Lawyer Blog Post 2011/03/20 10:05   Bookmark and Share

http://jassimlaw.com/blog/do-you-have-enough-insurance-the-importance-of-uninsuredunderinsured-coverage/3/

Most reasonable and responsible citizens carry at least the minimum required liability insurance, if not more than the minimum. The general rule of thumb has been to carry enough liability insurance to cover the value of your assets. While that is a good place start, the reality is that protecting your assets just may not be enough.

Consider this: You carry a $100,000 liability auto policy, with $100,000 UIM (uninsured/underinsured limits).
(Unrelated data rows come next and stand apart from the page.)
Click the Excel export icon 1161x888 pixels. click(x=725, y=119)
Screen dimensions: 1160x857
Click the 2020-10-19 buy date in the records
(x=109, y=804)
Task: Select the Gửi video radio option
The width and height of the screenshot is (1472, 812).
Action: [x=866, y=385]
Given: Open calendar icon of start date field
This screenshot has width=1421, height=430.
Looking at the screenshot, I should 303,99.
In case you were not aware, you cannot obtain UIM coverage in excess of the amount of your own liability limits.

Now, assume an auto accident occurs and YOU are injured through little or no fault of your own. Your medical expenses are almost 6 figures, and you will need some long term care. The other driver has $50,000 policy limits and no other assets to collect upon.

Under that scenario, your maximum recovery would be $100,000. You could recover the other driver’s maximum of $50,000, plus an additional $50,000 from your own insurance policy.

Unfortunately, $100,000 is not going to cover your expenses in the long term, or possibly even the short term.

Now, for only a couple hundred dollars more per year, you could have obtained a $500,000 or even $1 million liability and UIM policy. Under the previous hypothetical, if you had higher limits you could have recovered $50,000 from the other driver, plus up to an additional $950,000 from your own policy – for a total of $1 million. Now, assume the other driver had the California State mimimum of $15,000. In that case, you could recover $15,000 from the other driver’s policy, plus up to $985,000 from your own policy if your injuries and damages justified a maximum recovery.

So, when you are thinking about purchasing an auto policy, or if it is time to renew, don’t simply consider what limits you need to “cover your assets”, but also consider that you may be faced with the very real possibility of being injured by someone without adequate coverage, or assets. If that happens, you should be prepared with sufficient liability and UIM coverage of your own.

When it comes to your life, and the life of your loved one’s, you do not want to take the gamble that the stranger about to collide with you has the right policy to cover you.